***** Data for review

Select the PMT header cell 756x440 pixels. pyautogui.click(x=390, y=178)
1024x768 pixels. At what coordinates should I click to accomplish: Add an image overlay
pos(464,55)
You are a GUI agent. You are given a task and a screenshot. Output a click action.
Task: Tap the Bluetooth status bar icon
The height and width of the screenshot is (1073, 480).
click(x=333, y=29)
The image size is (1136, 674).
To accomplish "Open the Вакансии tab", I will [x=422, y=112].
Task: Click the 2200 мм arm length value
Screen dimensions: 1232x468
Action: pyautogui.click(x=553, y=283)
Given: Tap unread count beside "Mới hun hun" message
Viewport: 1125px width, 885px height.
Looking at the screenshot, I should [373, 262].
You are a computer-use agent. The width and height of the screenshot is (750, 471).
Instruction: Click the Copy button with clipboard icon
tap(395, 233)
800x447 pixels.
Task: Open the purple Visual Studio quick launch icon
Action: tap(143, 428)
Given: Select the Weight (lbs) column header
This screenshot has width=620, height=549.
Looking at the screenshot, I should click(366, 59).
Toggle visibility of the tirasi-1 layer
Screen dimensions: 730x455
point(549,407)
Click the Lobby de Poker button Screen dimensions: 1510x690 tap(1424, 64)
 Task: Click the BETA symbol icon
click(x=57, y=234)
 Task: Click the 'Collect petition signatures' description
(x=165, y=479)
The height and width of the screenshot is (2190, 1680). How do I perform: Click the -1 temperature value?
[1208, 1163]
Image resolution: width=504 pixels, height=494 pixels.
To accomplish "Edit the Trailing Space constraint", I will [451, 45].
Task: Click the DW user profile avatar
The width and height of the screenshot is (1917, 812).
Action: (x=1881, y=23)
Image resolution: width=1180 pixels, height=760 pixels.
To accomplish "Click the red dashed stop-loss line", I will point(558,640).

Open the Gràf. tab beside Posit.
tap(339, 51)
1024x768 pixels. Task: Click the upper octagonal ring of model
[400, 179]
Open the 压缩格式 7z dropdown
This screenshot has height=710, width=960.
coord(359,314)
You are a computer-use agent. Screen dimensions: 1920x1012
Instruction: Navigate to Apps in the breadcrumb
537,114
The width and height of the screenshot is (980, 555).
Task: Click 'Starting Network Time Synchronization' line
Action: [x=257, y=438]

**********

### To do
Copy each line of the data that includes the word "computer".

### Output of the task
You are a computer-use agent. The width and height of the screenshot is (750, 471).
You are a computer-use agent. Screen dimensions: 1920x1012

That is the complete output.